Viser un marché réputé difficile d’accès, la Chine : loin d’y voir l’ « eldorado » de consommation que décrivent les médias, il s’agit d’un patient travail de décryptage pour faire se rencontrer le bon produit avec le bon distributeur et/ou le bon client… Importer en toute intelligence, en insistant sur la relation de partenariat, suivie et durable. Assumer notre spécificité française ou européenne et notre identité, savoir s'adapter sans se dénaturer.

Notre meilleure définition de l’éthique est celle du poète Pierre Reverdy :

L’éthique c’est l’esthétique du dedans.
 

L’éthique n’est pas que stricte morale, c’est l’action consciente qui mène à « agir au mieux » sur les axes à la fois économique, écologique et social.
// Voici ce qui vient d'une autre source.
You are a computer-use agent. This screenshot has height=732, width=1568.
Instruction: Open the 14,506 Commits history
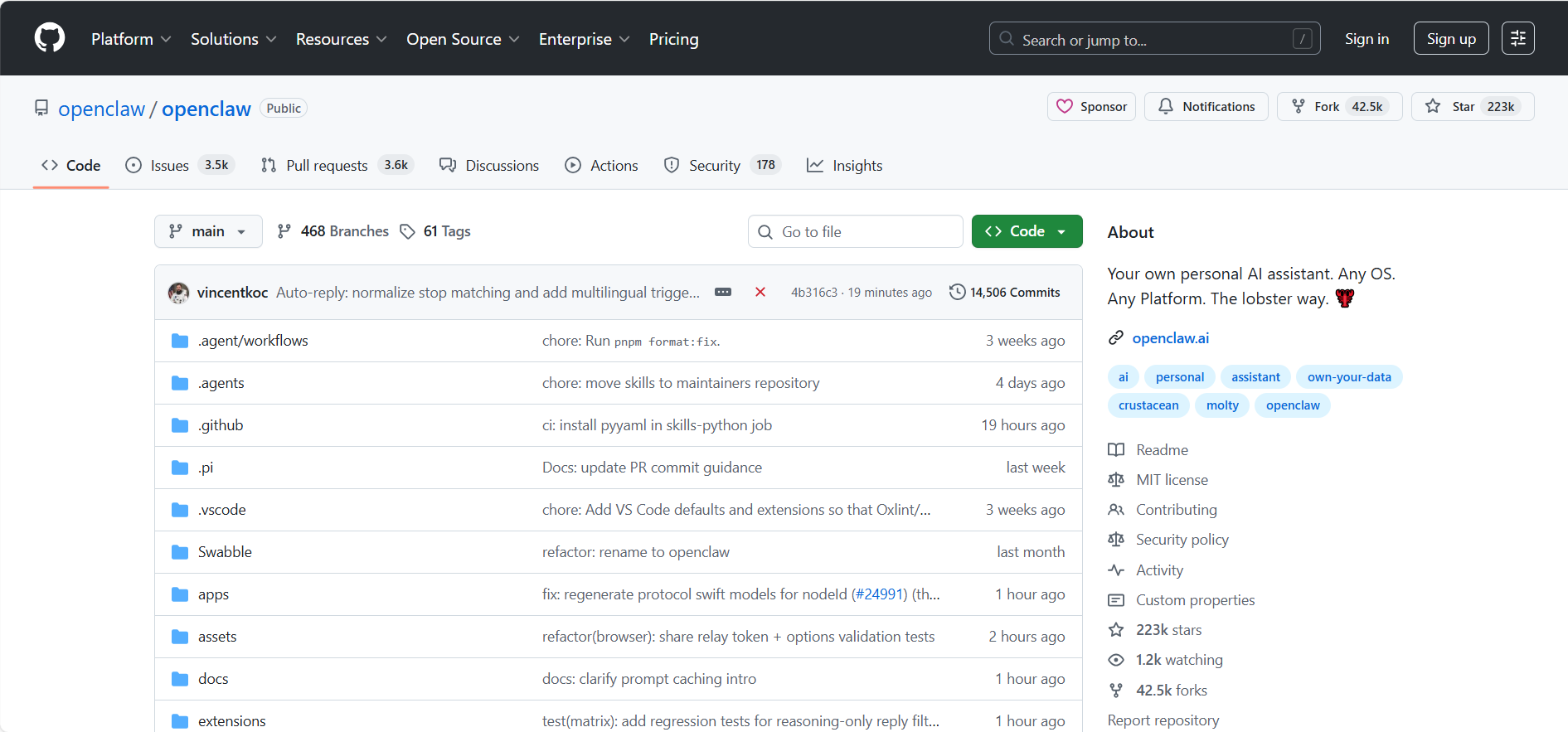[1005, 292]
Elle s’apprécie dans le discours et les valeurs d’une entreprise, sur des critères comme :

  • la dimension humaine, artisanale
  • l’équité et le respect des hommes et des produits
  • la sensibilisation à l’environnement et à la santé
  • la volonté de perpétuer un savoir-faire traditionnel
  • l’attachement à des motifs régionaux
  • le choix rigoureux des matières premières
  • le soin apporté à la qualité plutôt qu’à la quantité
  • la démarche créative, plutôt que la « copie »...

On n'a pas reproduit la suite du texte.